__Source material__:
=====
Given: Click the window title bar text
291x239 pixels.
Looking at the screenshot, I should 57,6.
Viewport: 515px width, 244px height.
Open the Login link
=====
__Given request__:
Arrange the records above as a Markdown table with the columns "Row" and "Line", numbering each row and leaving out blank lines.

__Output of the exercise__:
| Row | Line |
|---|---|
| 1 | Given: Click the window title bar text |
| 2 | 291x239 pixels. |
| 3 | Looking at the screenshot, I should 57,6. |
| 4 | Viewport: 515px width, 244px height. |
| 5 | Open the Login link |